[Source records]
%%
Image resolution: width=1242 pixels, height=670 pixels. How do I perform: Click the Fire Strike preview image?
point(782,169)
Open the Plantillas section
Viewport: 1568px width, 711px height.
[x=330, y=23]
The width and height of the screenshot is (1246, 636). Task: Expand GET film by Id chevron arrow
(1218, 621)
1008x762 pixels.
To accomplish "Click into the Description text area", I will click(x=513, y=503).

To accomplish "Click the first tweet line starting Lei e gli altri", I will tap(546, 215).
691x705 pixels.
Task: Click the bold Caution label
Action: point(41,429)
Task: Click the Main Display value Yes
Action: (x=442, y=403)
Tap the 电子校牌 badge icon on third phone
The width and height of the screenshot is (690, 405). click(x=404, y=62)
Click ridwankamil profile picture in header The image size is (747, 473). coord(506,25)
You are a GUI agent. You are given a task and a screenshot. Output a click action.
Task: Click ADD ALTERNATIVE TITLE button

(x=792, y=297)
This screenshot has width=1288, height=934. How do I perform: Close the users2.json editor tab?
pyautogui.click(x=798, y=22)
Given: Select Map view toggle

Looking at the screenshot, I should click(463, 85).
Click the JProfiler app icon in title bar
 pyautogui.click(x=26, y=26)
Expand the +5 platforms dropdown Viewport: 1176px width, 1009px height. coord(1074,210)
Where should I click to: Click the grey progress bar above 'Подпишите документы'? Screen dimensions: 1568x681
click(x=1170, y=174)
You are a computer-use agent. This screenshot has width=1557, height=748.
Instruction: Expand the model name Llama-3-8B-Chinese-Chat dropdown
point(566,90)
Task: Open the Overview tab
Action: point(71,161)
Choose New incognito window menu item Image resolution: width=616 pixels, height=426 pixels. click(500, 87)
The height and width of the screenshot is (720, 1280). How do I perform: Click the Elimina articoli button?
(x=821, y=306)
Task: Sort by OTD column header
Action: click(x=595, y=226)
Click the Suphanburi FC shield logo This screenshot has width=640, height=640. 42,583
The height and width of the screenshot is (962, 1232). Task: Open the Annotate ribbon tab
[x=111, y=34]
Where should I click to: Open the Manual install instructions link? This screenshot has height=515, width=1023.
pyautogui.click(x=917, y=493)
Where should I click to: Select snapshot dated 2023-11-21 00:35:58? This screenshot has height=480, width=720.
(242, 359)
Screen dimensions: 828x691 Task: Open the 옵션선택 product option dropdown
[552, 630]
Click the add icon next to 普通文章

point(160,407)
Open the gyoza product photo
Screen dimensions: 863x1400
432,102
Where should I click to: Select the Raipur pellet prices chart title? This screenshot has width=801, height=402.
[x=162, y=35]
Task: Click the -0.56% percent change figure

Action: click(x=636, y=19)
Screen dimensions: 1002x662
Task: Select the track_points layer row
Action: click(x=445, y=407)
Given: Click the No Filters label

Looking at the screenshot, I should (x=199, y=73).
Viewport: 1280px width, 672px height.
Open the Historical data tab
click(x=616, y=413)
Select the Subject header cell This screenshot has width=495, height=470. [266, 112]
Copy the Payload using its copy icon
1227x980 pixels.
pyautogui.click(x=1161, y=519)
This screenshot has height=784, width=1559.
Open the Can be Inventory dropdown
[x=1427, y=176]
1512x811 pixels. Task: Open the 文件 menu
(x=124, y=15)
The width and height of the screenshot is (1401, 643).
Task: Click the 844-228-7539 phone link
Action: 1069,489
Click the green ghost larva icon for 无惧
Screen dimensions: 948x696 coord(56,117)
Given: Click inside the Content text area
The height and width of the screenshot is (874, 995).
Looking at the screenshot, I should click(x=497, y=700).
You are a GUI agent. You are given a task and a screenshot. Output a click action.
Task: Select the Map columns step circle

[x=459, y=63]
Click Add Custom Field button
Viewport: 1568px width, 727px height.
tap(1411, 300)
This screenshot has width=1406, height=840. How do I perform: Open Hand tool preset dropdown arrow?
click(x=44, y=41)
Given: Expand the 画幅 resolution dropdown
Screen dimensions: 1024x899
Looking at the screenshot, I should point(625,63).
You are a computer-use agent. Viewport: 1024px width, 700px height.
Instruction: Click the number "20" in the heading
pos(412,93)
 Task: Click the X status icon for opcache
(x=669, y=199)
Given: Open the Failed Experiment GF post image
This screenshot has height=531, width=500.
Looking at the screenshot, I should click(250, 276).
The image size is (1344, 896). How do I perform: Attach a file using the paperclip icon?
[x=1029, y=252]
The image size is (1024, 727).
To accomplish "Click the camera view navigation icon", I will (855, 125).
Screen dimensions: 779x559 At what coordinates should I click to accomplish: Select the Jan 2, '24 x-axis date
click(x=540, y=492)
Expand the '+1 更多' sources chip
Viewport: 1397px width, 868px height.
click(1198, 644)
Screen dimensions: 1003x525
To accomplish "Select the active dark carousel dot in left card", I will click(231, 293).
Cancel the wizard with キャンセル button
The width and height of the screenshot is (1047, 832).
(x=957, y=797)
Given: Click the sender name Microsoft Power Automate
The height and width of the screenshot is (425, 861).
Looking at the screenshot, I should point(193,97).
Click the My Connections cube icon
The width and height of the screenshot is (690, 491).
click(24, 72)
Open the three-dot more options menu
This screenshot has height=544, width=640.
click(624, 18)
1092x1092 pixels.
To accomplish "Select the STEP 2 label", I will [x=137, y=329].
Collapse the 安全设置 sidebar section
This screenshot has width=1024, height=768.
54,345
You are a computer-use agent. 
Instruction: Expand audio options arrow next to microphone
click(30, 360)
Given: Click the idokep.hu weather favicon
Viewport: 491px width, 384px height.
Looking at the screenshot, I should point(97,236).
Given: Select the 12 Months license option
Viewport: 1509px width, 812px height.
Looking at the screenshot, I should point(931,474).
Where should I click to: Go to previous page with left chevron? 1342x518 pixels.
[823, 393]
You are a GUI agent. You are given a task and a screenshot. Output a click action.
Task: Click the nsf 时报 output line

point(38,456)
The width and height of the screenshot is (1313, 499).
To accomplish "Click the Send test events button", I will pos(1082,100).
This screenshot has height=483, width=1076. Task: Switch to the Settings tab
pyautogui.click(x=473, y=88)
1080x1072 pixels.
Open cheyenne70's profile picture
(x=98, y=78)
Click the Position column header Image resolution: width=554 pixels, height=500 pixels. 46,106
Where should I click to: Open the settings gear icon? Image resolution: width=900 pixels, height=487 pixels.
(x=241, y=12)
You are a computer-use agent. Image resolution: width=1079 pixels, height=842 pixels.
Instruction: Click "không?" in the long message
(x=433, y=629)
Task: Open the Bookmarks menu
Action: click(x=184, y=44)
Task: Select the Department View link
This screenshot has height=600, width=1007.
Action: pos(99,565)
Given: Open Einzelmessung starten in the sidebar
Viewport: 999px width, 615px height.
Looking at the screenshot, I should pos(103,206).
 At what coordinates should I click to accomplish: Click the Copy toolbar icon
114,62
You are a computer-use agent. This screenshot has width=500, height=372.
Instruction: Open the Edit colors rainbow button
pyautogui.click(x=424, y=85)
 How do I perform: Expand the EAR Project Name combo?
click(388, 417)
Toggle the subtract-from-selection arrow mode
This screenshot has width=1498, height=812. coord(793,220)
%%
*TASK REQUIREMENTS:* The lines above, starting at the one with "Click the Suphanburi" and ending at the one with "Select the Subject", are the only ones to return, exactly as written.

*YOUR RESPONSE:*
Click the Suphanburi FC shield logo This screenshot has width=640, height=640. 42,583
The height and width of the screenshot is (962, 1232). Task: Open the Annotate ribbon tab
[x=111, y=34]
Where should I click to: Open the Manual install instructions link? This screenshot has height=515, width=1023.
pyautogui.click(x=917, y=493)
Where should I click to: Select snapshot dated 2023-11-21 00:35:58? This screenshot has height=480, width=720.
(242, 359)
Screen dimensions: 828x691 Task: Open the 옵션선택 product option dropdown
[552, 630]
Click the add icon next to 普通文章

point(160,407)
Open the gyoza product photo
Screen dimensions: 863x1400
432,102
Where should I click to: Select the Raipur pellet prices chart title? This screenshot has width=801, height=402.
[x=162, y=35]
Task: Click the -0.56% percent change figure

Action: click(x=636, y=19)
Screen dimensions: 1002x662
Task: Select the track_points layer row
Action: click(x=445, y=407)
Given: Click the No Filters label

Looking at the screenshot, I should (x=199, y=73).
Viewport: 1280px width, 672px height.
Open the Historical data tab
click(x=616, y=413)
Select the Subject header cell This screenshot has width=495, height=470. [266, 112]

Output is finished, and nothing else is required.